Il termine al centro del dibattito, denatalità, merita una decostruzione attenta. È formato dal prefisso latino de- (che indica privazione, allontanamento o movimento verso il basso) e dalla parola natalità (dal latino natalis, relativo alla nascita). Definisce un fenomeno cronico di svuotamento che impatta direttamente sulla sopravvivenza fisica ed economica delle comunità.
Come sottolinea la nota diramata dagli organizzatori, le conseguenze di questo arretramento sono estremamente materiali: «La situazione drammatica della natalità in Sardegna chiama le istituzioni a tutti i livelli ad assumere decisioni urgenti, per rallentare la denatalità ed invertire in prospettiva la tendenza, per evitare di cancellare i piccoli comuni con la chiusure della scuole, e conseguentemente costringere le famiglie a trasferirsi nelle grandi città».
La rete istituzionale: chi interviene e perché
L'incontro sassarese si prefigge lo scopo di mettere in dialogo diverse sfere del potere decisionale e della rappresentanza civile, rendendo trasparenti le possibili leve di intervento. Al tavolo siederà Elena Bonetti, in veste di Presidente della "Commissione Parlamentare di inchiesta sugli effetti derivanti dalla transizione demografica in atto" (un organo investigativo e propositivo del Parlamento italiano creato appositamente per analizzare le cause di questo declino su scala nazionale e suggerire interventi legislativi).
Accanto a lei interverranno Desirè Manca, Assessora Regionale del Lavoro e della Formazione (l'esponente dell'esecutivo sardo incaricata di governare le politiche occupazionali, il cui precariato è spesso alla radice delle mancate genitorialità), e Giuseppe Mascia, Sindaco di Sassari, che rappresenta il presidio istituzionale più prossimo alle dinamiche e alle difficoltà quotidiane dei nuclei familiari. A chiudere il perimetro del confronto sarà Pierluigi Ledda, Segretario Generale della CISL Sardegna (la Confederazione Italiana Sindacati Lavoratori), portando all'attenzione pubblica le tutele necessarie per chi si trova a bilanciare la vita professionale con i carichi di cura.

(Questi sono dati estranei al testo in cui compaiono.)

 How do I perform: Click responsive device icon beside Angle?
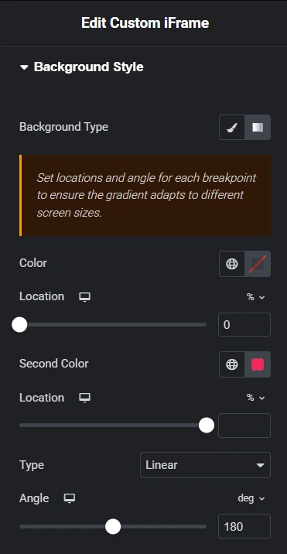[70, 498]
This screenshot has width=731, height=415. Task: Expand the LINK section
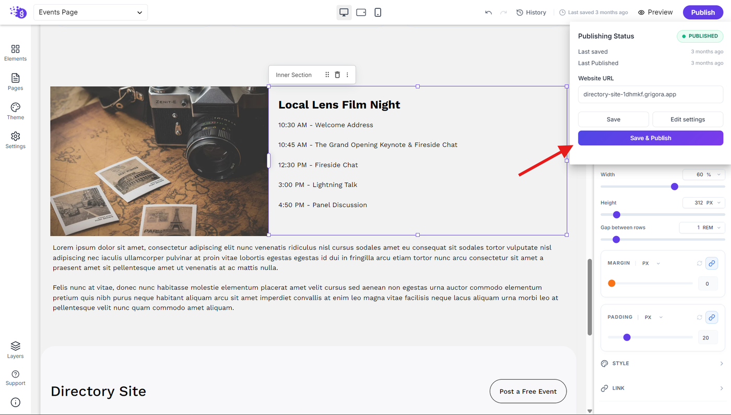coord(662,388)
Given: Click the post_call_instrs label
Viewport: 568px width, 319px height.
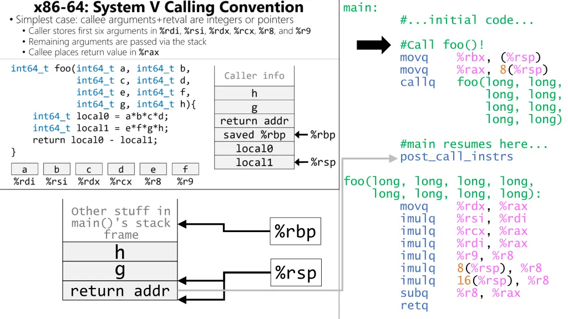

L'obiettivo dichiarato dai promotori è quello di «far conoscere ai cittadini gli interventi che le istituzioni, ai vari livelli, e il sindacato, intendono mettere in campo». Di fronte allo spopolamento progressivo delle aree interne e al crollo vertiginoso delle nascite, il dibattito pubblico è chiamato a sciogliere un interrogativo fondamentale: l'inverno demografico che affligge l'Isola può essere mitigato attraverso la sola erogazione di sussidi e incentivi economici diretti, o richiede necessariamente la costruzione di un sistema integrato di welfare, servizi per l'infanzia e contratti stabili capace di restituire alle nuove generazioni la fiducia nel domani?